§ What you will do:
**a)** In the kernel mailing-list reply below about presenting an AMD package as a die, which CPUs does the text say share sched-domain1 with cpu0? List them all.
**b)** Go on with the kernel mailing-list reply below about presenting an AMD package as a die, picking up right after its last line.

§ Excerpt provided:
········

RE: [PATCH 1/2] x86/CPU/AMD: Present package as die instead of socket

From: Ghannam, Yazen
Date: Tue Jun 27 2017 - 14:32:48 EST


> -----Original Message-----
> From: linux-kernel-owner@xxxxxxxxxxxxxxx [mailto:linux-kernel-
> owner@xxxxxxxxxxxxxxx] On Behalf Of Borislav Petkov
> Sent: Tuesday, June 27, 2017 1:44 PM
> To: Suthikulpanit, Suravee <Suravee.Suthikulpanit@xxxxxxx>
> Cc: x86@xxxxxxxxxx; linux-kernel@xxxxxxxxxxxxxxx; Duran, Leo
> <leo.duran@xxxxxxx>; Ghannam, Yazen <Yazen.Ghannam@xxxxxxx>;
> Peter Zijlstra <peterz@xxxxxxxxxxxxx>
> Subject: Re: [PATCH 1/2] x86/CPU/AMD: Present package as die instead of
> socket
>
> On Tue, Jun 27, 2017 at 11:54:12PM +0700, Suravee Suthikulpanit wrote:
> > The 8 threads sharing each L3 are already in the same sched-domain1
> > (MC CCX). So, cpu0 is in the same sched-domain1 as
> > cpu1,2,3,64,65,66,67. Here, we need the DIE sched-domain because it
> > represents all cpus that are in the same NUMA node (since we have one
> memory controller per DIE).
>
> So this is still confusing. Please drop the "DIE sched-domain" as that is
> something you're trying to define and I'm trying to parse what you're trying to
> define and why.
>
> > IIUC, for Zen, w/o the DIE sched-domain, the scheduler could try to
> > re-balance the tasks from one CCX (schedule group) to another CCX
> > across NUMA node, and
>
> CCX, schedule group, NUMA node, ... now my head is spinning. Do you see
> what I mean with agreeing on the nomenclature and proper term definitions
> first?
>
> > potentially causing unnecessary performance due to remote memory
> access.
> >
> > Please note also that SRAT/SLIT information are used to derive the
> > NUMA sched-domains, while the DIE sched-domain is non-NUMA
> > sched-domain (derived from CPUID topology extension which is available on
> newer families).

········

§ Material supplied:
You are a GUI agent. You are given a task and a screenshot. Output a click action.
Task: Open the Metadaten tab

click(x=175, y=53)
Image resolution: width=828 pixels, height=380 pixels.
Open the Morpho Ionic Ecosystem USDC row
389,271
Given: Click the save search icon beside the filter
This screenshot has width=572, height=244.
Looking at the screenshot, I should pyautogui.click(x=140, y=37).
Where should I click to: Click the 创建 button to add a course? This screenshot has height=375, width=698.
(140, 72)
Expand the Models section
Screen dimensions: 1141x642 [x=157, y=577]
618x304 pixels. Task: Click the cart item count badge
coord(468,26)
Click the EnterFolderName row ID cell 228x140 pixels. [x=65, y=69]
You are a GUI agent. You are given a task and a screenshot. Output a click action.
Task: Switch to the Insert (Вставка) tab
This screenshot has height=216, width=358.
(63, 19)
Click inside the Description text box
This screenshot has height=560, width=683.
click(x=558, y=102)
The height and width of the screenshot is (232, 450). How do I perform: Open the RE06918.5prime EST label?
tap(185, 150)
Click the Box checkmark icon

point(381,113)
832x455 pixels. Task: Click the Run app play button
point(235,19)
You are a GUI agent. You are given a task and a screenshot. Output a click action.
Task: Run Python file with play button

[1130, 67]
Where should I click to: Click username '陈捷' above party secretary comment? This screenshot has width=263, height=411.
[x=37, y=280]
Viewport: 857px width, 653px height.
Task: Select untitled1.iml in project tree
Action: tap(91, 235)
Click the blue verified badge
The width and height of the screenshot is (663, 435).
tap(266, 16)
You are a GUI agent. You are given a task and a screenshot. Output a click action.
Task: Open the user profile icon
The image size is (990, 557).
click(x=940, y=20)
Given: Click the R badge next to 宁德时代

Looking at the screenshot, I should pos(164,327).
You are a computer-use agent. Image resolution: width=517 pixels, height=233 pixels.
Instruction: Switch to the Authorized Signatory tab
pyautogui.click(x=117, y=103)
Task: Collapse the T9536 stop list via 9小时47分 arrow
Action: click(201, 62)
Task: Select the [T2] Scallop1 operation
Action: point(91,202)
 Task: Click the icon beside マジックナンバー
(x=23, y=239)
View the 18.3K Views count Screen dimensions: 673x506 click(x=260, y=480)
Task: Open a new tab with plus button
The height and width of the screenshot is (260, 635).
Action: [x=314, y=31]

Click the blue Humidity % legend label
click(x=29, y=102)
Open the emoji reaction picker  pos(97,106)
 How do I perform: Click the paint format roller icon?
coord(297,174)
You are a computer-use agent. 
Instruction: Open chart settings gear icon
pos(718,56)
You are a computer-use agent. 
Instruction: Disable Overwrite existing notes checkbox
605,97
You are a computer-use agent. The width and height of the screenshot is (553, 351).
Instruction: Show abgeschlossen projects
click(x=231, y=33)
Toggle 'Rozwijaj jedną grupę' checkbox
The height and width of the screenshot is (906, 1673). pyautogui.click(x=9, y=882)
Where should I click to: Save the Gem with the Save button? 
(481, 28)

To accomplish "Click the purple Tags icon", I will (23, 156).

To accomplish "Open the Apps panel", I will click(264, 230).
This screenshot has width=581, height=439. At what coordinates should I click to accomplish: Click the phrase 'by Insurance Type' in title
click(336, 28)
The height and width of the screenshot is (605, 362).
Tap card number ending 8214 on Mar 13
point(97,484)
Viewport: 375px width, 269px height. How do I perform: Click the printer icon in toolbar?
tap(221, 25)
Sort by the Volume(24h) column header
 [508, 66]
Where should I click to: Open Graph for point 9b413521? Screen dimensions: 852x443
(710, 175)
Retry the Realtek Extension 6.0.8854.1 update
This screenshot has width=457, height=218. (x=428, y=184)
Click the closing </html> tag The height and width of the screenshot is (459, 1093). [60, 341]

········

§ Answer list:
**a)** cpu1, cpu2, cpu3, cpu64, cpu65, cpu66, cpu67

**b)**
>
> So let's try to discuss this without using DIE sched-domain, CCX, etc, and let's
> start simple.
>
> So in that die graphic:
>
> ----------------------------
> C0 | T0 T1 | || | T0 T1 | C4
> --------| || |--------
> C1 | T0 T1 | L3 || L3 | T0 T1 | C5
> --------| || |--------
> C2 | T0 T1 | #0 || #1 | T0 T1 | C6
> --------| || |--------
> C3 | T0 T1 | || | T0 T1 | C7
> ----------------------------
>
> you want all those threads to belong to a single scheduling group.
> Correct?
>
> Now that thing has a memory controller attached to it, correct?
>
> If so, why is this thing not a logical NUMA node, as described in SRAT/SLIT?
>
> If not, what does a NUMA node entail on Zen as described by SRAT/SLIT?
> I.e., what is the difference between the two things? I.e., how many dies as
> above are in a NUMA node?
>
> Now, SRAT should contain the assignment which core belongs to which node.
> Why is that not sufficient?
>
> Ok, that should be enough questions for now. Let's start with them.
>

This group is a NUMA node. It is the "identity" NUMA node. Linux skips the
identity NUMA node when finding the NUMA levels. This is fine as long as the
MC domain is equivalent to the identity NUMA node. However, this is not the
case on Zen systems.

We could patch the sched/topology.c to not skip the identity NUMA node.
Though this will affect all systems not just AMD.

Something like this:

diff --git a/kernel/sched/topology.c b/kernel/sched/topology.c
index 1b0b4fb..98d856c 100644
--- a/kernel/sched/topology.c
+++ b/kernel/sched/topology.c
@@ -1103,6 +1103,8 @@ void sched_init_numa(void)
* node_distance(i,j) in order to avoid cubic time.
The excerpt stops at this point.